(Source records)
☆ ☆ ☆ ☆ ☆

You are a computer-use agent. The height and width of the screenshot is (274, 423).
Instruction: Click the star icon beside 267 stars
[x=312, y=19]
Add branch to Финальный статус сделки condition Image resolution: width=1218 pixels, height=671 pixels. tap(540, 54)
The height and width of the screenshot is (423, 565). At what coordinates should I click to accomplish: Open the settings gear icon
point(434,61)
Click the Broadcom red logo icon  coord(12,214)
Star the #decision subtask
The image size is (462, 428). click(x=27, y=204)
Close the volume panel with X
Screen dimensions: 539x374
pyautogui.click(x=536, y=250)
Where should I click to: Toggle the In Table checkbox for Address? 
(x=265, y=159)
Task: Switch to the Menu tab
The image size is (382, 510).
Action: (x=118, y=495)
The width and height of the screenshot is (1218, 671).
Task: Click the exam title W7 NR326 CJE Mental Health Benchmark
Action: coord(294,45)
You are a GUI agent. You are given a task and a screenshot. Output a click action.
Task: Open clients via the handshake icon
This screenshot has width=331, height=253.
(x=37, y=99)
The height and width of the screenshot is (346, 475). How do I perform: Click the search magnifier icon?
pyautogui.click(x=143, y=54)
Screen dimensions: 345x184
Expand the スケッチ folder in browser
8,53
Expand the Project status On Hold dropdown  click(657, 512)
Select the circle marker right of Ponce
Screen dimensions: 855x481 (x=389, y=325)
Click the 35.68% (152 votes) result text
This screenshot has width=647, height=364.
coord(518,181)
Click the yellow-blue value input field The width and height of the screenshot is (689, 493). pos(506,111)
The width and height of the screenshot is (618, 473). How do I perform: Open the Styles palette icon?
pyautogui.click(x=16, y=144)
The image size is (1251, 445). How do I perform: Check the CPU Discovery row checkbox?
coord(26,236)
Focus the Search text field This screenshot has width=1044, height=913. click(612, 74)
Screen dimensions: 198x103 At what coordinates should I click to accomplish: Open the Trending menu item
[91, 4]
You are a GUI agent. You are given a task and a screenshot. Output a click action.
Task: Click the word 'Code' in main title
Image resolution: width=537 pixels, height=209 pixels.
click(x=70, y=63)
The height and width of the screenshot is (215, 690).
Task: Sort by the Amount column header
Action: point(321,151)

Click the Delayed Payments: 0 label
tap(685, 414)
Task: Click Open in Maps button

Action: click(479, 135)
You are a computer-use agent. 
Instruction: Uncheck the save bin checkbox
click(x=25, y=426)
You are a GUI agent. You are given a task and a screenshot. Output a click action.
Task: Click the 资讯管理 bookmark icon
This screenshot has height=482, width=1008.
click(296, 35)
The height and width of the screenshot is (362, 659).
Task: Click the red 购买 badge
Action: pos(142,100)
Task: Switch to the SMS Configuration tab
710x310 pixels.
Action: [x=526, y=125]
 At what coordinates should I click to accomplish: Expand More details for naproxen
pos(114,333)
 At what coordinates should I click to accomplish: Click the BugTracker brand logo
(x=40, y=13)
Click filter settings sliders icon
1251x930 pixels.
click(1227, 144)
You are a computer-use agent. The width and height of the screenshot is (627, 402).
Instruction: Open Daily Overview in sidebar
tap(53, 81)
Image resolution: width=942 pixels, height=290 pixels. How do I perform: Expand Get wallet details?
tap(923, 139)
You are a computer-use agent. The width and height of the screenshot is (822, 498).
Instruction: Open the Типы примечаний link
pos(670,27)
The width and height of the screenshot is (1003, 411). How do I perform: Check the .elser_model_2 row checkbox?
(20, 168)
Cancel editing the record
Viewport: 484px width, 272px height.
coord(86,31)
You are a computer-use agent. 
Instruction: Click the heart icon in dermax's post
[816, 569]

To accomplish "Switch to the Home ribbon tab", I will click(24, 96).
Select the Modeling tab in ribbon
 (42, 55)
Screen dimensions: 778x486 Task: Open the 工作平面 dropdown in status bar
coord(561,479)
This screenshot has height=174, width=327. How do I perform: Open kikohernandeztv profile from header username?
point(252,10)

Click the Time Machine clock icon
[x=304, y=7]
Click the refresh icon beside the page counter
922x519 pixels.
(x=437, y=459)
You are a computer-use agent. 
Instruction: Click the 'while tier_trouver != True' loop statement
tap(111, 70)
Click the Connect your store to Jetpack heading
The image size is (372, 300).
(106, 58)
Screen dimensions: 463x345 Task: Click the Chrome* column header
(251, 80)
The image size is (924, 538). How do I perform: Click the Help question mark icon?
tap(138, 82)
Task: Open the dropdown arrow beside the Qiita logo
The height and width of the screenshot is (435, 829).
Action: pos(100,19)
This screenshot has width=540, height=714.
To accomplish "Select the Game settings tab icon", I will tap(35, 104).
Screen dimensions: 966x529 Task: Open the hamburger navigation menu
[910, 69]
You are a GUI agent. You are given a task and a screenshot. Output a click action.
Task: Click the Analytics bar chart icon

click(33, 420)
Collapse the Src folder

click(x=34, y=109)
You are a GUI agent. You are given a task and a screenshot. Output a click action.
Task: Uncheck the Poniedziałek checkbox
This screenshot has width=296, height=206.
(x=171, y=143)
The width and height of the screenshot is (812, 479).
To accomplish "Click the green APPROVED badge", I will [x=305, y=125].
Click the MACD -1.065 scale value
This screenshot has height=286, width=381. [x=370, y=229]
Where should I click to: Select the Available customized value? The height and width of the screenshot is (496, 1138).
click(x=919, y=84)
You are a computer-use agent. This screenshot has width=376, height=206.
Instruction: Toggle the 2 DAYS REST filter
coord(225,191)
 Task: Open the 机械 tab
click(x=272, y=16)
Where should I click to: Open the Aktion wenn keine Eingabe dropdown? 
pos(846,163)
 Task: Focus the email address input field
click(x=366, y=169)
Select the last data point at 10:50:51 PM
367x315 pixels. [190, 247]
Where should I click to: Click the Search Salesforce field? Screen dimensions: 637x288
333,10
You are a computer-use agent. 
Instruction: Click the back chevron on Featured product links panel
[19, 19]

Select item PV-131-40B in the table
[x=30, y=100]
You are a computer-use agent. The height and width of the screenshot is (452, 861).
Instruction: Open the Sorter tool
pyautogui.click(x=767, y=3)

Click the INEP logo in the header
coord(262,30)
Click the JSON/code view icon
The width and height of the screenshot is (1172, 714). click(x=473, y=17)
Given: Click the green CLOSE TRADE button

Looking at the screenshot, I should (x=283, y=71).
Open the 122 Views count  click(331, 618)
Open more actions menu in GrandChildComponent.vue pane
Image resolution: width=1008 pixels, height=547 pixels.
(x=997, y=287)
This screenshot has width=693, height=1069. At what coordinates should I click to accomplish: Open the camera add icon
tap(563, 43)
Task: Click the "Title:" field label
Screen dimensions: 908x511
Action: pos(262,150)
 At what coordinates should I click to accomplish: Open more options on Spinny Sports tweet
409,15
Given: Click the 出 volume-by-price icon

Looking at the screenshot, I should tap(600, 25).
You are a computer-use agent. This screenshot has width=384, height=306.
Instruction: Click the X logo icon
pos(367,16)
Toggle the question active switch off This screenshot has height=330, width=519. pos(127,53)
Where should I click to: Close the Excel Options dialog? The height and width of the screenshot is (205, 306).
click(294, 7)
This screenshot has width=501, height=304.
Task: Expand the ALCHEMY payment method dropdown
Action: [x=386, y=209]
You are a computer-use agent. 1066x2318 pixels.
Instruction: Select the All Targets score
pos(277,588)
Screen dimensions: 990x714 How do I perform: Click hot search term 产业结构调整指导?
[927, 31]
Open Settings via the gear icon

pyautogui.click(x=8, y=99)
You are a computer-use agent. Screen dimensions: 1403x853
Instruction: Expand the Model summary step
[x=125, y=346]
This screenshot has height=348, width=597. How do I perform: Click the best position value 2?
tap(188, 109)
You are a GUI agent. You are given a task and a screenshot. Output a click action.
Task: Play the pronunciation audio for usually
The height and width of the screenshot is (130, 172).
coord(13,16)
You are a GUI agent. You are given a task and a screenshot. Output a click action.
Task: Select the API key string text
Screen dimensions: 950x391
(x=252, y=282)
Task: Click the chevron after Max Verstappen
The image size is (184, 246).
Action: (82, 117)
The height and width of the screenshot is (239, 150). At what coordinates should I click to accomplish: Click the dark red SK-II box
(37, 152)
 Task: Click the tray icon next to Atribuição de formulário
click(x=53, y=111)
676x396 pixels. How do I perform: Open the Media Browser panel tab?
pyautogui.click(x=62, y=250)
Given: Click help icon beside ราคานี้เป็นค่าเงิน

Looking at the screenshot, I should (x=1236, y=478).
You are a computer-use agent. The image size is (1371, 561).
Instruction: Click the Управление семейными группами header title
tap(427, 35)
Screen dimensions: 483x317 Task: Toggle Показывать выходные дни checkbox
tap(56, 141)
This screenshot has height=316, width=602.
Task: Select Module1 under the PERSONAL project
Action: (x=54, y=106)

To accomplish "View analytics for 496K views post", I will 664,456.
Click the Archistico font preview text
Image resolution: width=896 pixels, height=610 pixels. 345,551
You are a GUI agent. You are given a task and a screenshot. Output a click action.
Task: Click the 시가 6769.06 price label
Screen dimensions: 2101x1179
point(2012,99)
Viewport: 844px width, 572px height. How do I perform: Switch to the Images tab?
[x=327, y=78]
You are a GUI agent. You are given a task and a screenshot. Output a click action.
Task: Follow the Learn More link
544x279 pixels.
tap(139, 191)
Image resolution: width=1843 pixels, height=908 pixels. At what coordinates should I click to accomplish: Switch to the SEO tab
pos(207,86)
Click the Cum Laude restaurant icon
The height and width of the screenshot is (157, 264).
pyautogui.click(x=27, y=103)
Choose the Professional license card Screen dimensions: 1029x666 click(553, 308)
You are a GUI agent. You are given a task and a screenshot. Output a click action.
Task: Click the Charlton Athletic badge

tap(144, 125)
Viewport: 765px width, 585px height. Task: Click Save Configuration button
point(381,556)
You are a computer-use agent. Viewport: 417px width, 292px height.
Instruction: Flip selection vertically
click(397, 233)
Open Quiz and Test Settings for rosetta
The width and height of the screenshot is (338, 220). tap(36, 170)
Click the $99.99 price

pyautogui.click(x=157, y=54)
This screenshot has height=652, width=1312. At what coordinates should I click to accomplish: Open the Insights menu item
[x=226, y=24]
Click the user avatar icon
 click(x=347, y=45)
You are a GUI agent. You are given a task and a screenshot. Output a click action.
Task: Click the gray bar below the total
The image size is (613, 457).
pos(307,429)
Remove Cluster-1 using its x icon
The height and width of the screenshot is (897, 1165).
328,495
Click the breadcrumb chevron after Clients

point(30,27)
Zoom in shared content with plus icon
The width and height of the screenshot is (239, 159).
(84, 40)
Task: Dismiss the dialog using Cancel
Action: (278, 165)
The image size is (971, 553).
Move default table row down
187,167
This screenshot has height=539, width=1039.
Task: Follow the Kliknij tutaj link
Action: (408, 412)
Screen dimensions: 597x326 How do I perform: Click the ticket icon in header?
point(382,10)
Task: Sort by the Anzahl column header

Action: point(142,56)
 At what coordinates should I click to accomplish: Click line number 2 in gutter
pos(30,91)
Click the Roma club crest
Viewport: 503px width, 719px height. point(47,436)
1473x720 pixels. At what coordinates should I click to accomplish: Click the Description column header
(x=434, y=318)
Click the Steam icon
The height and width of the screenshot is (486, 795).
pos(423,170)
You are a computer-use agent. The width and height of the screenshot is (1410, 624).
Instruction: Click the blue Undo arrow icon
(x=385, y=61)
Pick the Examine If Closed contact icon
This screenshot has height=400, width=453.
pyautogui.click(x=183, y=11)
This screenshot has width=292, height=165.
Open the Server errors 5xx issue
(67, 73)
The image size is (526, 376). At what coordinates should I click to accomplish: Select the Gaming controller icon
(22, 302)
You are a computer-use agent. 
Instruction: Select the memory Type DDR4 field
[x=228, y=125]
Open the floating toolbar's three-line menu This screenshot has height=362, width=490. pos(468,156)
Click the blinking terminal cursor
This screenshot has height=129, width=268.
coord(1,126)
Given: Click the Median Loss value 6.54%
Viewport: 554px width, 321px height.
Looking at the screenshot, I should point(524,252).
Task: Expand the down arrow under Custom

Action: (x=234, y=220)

☆ ☆ ☆ ☆ ☆

◆ WHAT TO WORK ON
Only the lines from the first line of the records through the line with "Add branch to" should be reproduced, exactly and with nothing added.

◆ ANSWER SPACE
You are a computer-use agent. The height and width of the screenshot is (274, 423).
Instruction: Click the star icon beside 267 stars
[x=312, y=19]
Add branch to Финальный статус сделки condition Image resolution: width=1218 pixels, height=671 pixels. tap(540, 54)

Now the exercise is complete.